The Federal Reserve’s Federal Open Market Committee (FOMC) voted this week to hold its benchmark interest rate steady at 3.5 percent to 3.75 percent, as policymakers weigh persistent inflation, geopolitical risks, and mixed economic signals.
Key Takeaways
- Fed Chair Jerome Powell emphasized that the current stance on monetary policy is “appropriate” as the economy continues to expand at a solid pace. (Powell press conference, March 18)
- Price pressures remain above target. The Fed’s preferred inflation gauge shows Personal Consumption Expenditures (PCE) rising 2.8 percent annually, with core inflation at 3.0 percent, reflecting ongoing impacts from tariffs and price increases for goods. (Powell press conference, March 18)
- Labor market conditions have stabilized but softened at the margins. Job growth remains subdued while unemployment has held at 4.4 percent in recent months. (Powell press conference, March 18)
Policy Outlook
- Fed officials reiterated that future rate decisions will remain “data dependent” and emphasized that monetary policy is not on a preset course. (Federal Reserve statement, March 18)
- Markets now expect a later timeline for any additional easing. Current pricing points to late 2026 as the earliest likely window for another cut, given persistent inflation and broader global uncertainty. (CNBC, March 17)
- Policymakers also signaled they will be cautious in reacting to short-term shocks. Recent energy price increases may lift headline inflation in the near term, but the Fed appears inclined to wait for clearer evidence before changing course. (Reuters, March 18)
- Political pressure continues to surround the central bank, including renewed calls from President Trump for lower rates. Even so, Fed leaders have maintained that economic conditions, not politics, will guide policy decisions. (CNBC, March 17 | Reuters, March 18)

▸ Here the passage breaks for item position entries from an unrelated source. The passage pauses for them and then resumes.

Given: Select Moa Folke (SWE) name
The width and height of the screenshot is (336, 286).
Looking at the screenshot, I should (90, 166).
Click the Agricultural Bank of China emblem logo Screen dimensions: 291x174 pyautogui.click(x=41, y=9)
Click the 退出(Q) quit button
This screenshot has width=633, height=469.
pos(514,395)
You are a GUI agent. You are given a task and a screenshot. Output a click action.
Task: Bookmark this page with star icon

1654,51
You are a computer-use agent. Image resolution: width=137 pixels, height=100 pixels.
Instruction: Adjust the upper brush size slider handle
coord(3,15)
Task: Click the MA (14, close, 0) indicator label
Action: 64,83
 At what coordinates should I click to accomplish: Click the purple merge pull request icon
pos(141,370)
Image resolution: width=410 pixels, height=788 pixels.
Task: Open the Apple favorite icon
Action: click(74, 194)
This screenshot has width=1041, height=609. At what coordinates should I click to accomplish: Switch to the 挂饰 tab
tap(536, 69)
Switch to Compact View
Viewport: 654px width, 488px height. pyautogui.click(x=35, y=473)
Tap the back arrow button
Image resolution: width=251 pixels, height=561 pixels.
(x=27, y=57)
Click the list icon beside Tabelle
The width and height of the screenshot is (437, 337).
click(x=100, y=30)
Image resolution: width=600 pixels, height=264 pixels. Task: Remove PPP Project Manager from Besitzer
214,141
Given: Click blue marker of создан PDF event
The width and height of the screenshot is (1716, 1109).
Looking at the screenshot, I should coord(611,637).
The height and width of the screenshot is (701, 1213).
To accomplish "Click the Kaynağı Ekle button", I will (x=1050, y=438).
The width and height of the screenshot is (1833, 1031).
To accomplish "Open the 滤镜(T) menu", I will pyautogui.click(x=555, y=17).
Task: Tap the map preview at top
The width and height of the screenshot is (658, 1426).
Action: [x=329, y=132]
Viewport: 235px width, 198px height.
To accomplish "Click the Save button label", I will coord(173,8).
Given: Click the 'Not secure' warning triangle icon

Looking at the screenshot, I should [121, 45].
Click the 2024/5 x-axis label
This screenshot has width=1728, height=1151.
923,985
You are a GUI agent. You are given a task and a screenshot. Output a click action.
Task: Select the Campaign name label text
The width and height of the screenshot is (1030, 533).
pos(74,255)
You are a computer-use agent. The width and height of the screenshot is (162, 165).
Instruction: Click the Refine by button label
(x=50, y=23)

- For commercial real estate, this environment continues to present challenges. Higher interest rates are weighing on valuations, constraining refinancing activity, and limiting transaction volume.
- Chair Powell also noted that housing sector activity remains weak. (Powell press conference, March 18)
Congressional Hearing on Fed Independence and Debt Pressures

- The House Financial Services Task Force on Monetary Policy, Treasury Market Resilience, and Economic Prosperity held a hearing this week titled, “Revisiting the Treasury-Fed Accord.” The discussion focused on the historical framework governing Fed independence, the risks of fiscal dominance, and whether updated coordination between the Treasury and the Fed is needed. (Press release, March 19)
- Task Force Chairman Frank Lucas (R-OK) emphasized the need to clarify institutional boundaries, stating Congress should encourage “a formal dialogue between the Fed and Treasury on the appropriate boundaries of their authority… while reinforcing monetary policy independence.” (Press release, March 19)
- Lawmakers and witnesses also warned that rising federal debt could pressure interest rates and inflation. As Thomas Hoenig, Distinguished Senior Fellow, The Mercatus Center at George Mason University, noted, continued deficits put “strain on the markets” and “upward pressure on interest rates.” (Press release, March 19)
RER will continue to track monetary policy developments and engage policymakers on the need for stable capital markets, access to credit, and policy solutions that support long-term economic growth and real estate investment.